*Exercise objective*.
Nothing but the lines from the one containing "Screen dimensions: 1489x812" to the end of the data should be returned, each exactly as written.

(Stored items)
◆ ◆ ◆ ◆ ◆ ◆ ◆

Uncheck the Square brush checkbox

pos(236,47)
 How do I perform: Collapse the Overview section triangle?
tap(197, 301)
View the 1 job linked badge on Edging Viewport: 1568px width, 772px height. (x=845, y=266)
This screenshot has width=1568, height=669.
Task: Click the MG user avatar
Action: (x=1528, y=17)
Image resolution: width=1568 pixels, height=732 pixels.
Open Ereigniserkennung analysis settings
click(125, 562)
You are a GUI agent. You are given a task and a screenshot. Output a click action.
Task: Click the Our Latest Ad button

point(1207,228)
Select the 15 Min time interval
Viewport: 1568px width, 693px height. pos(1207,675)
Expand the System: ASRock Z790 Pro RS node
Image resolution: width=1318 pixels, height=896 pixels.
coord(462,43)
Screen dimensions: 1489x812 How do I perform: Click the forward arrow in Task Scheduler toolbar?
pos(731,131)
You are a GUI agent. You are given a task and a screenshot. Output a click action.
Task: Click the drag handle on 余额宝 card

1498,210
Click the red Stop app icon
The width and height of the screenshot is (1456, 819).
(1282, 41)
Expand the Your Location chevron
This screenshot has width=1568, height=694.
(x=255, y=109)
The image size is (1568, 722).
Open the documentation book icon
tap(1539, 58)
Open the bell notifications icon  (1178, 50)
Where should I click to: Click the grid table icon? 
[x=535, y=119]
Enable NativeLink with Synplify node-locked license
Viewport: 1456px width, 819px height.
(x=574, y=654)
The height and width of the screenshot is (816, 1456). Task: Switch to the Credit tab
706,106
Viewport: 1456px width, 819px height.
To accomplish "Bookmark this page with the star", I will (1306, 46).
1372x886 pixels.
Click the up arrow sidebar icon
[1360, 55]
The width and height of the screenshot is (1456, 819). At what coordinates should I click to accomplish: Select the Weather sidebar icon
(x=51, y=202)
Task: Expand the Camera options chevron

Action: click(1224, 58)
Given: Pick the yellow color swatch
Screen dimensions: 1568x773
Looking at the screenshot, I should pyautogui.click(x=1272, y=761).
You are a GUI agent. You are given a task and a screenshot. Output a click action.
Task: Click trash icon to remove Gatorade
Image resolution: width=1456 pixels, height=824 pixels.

◆ ◆ ◆ ◆ ◆ ◆ ◆

*Output below*.
Screen dimensions: 1489x812 How do I perform: Click the forward arrow in Task Scheduler toolbar?
pos(731,131)
You are a GUI agent. You are given a task and a screenshot. Output a click action.
Task: Click the drag handle on 余额宝 card

1498,210
Click the red Stop app icon
The width and height of the screenshot is (1456, 819).
(1282, 41)
Expand the Your Location chevron
This screenshot has width=1568, height=694.
(x=255, y=109)
The image size is (1568, 722).
Open the documentation book icon
tap(1539, 58)
Open the bell notifications icon  (1178, 50)
Where should I click to: Click the grid table icon? 
[x=535, y=119]
Enable NativeLink with Synplify node-locked license
Viewport: 1456px width, 819px height.
(x=574, y=654)
The height and width of the screenshot is (816, 1456). Task: Switch to the Credit tab
706,106
Viewport: 1456px width, 819px height.
To accomplish "Bookmark this page with the star", I will (1306, 46).
1372x886 pixels.
Click the up arrow sidebar icon
[1360, 55]
The width and height of the screenshot is (1456, 819). At what coordinates should I click to accomplish: Select the Weather sidebar icon
(x=51, y=202)
Task: Expand the Camera options chevron

Action: click(1224, 58)
Given: Pick the yellow color swatch
Screen dimensions: 1568x773
Looking at the screenshot, I should pyautogui.click(x=1272, y=761).
You are a GUI agent. You are given a task and a screenshot. Output a click action.
Task: Click trash icon to remove Gatorade
Image resolution: width=1456 pixels, height=824 pixels.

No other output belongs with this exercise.